契約書翻訳、経済翻訳、政治翻訳、スポーツ翻訳担当の佐々木です。

今回は内戦状態が続くリビア(Libya:Socialist People's Libyan Arab Great Jamahiriya)への軍事介入(military intervention)についてです。

リビアでは最高指導者のカダフィ大佐と反体制派の激しい内戦が続いており、アメリカ、イギリス、フランスを中心とする多国籍軍(multinational force)が軍事介入を始めました。すでにカダフィ派が支配する軍事施設などに空爆(air strike)やミサイル攻撃(missile attack)を行っています。今回の作戦は、国連安全保障理事会の決議1973に基づく正当な人道介入となっており(作戦名:Odyssey Dawn(オデッセイの夜明け))、決議は市民を保護するため、リビア上空に飛行禁止空域(no-fly zone)を設けることなどを認めています。

しかし、今回の軍事介入の最終目的は依然として見えておらず、多国籍軍の内部にも統一見解がありません。各国とも「カダフィ大佐の排除」が本音と見られていますが、アラブ諸国からの非難を避けるために「リビア市民の保護」を大義に掲げている状況です。
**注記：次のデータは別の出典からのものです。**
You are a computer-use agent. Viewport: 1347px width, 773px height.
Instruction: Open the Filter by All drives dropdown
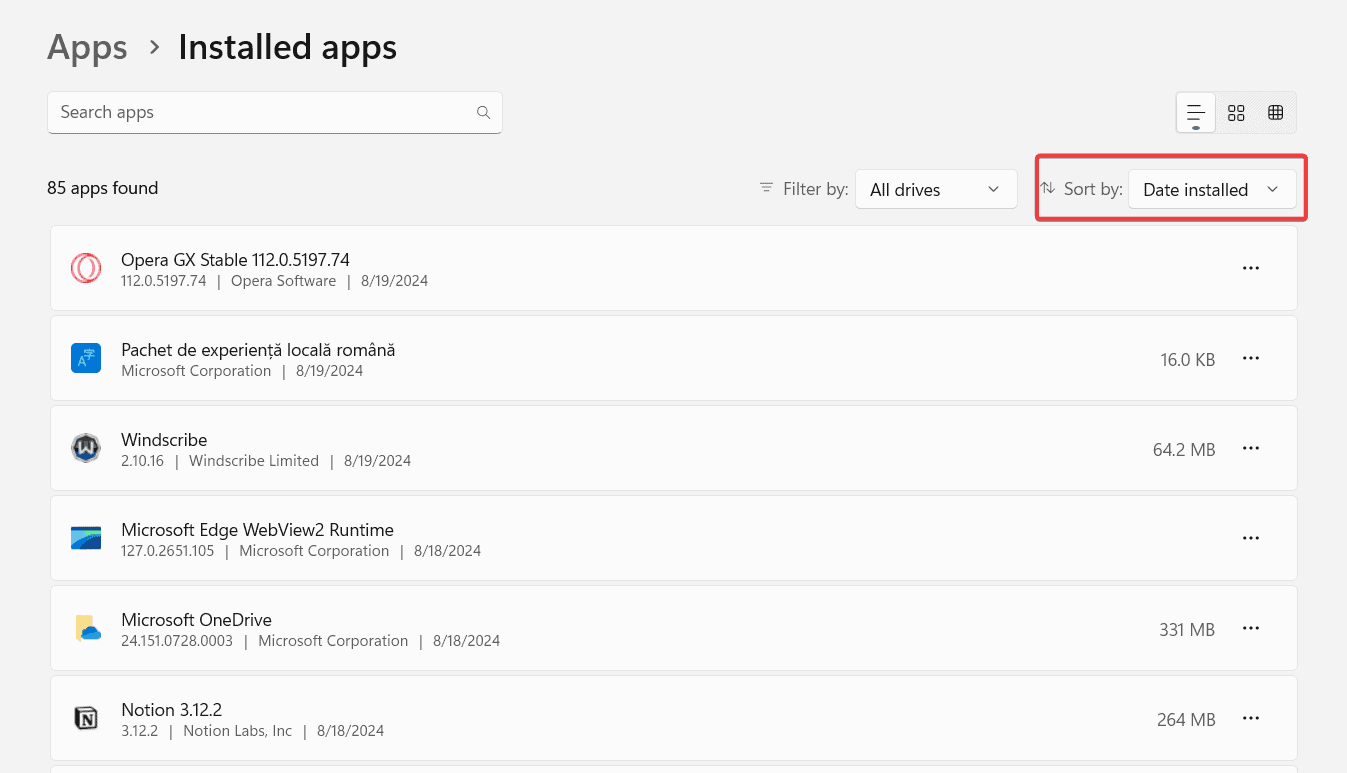pyautogui.click(x=935, y=189)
チュニジア(Tunisian Republic)を始めとした反政府デモは現在、イエメン(Republic of Yemen)やシリアSyrian Arab Republic)でも拡大しています。産油国での混乱は原油価格の高騰を招き、世界経済にも悪影響を与える可能性があります。大震災からの復興を目指す日本も、可能な範囲でリビアの早期安定化に協力をする必要があるでしょう。